I am feeling very frustrated about life in general. Some might think that it is glorious to not have a job and stay home all day. I’m not one of those people. I am so fucking bored. Which makes me miss my best friend even more dammit. I have no idea what to do with myself.
My pills have sucked at my creativity and I don’t drive. I’m afraid to go walking by myself and the closest I get to going out most days is sitting on the front porch. I need more. I want more. Both of those statements are equally true.
Anyhow I am seriously thinking about coming back to at least writing every day.. We’ll see..

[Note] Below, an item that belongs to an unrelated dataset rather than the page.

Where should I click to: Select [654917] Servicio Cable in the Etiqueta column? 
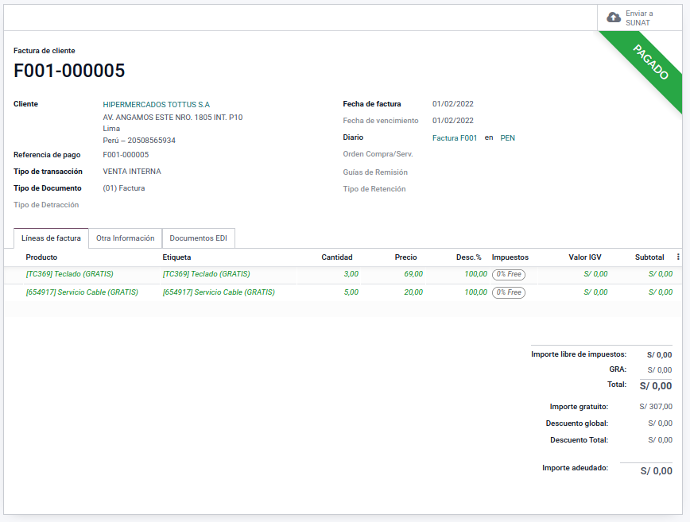[218, 293]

Take your time and focus on yourself. When the mood strikes, then it strikes. Blogging should be something you look forward to and not dread. Take care!
Blogging can be cathartic or a drag. When it is cathartic it helps get the darkness out of your life. I hope you start feeling better. May God bless you and keep you.
I’m so sorry about your friend. Give yourself lots of love and time xoxo
Wish you the best at not self-medicating, stepping outside of the house every now and again, and taking steps like this post toward letting your creativity flow.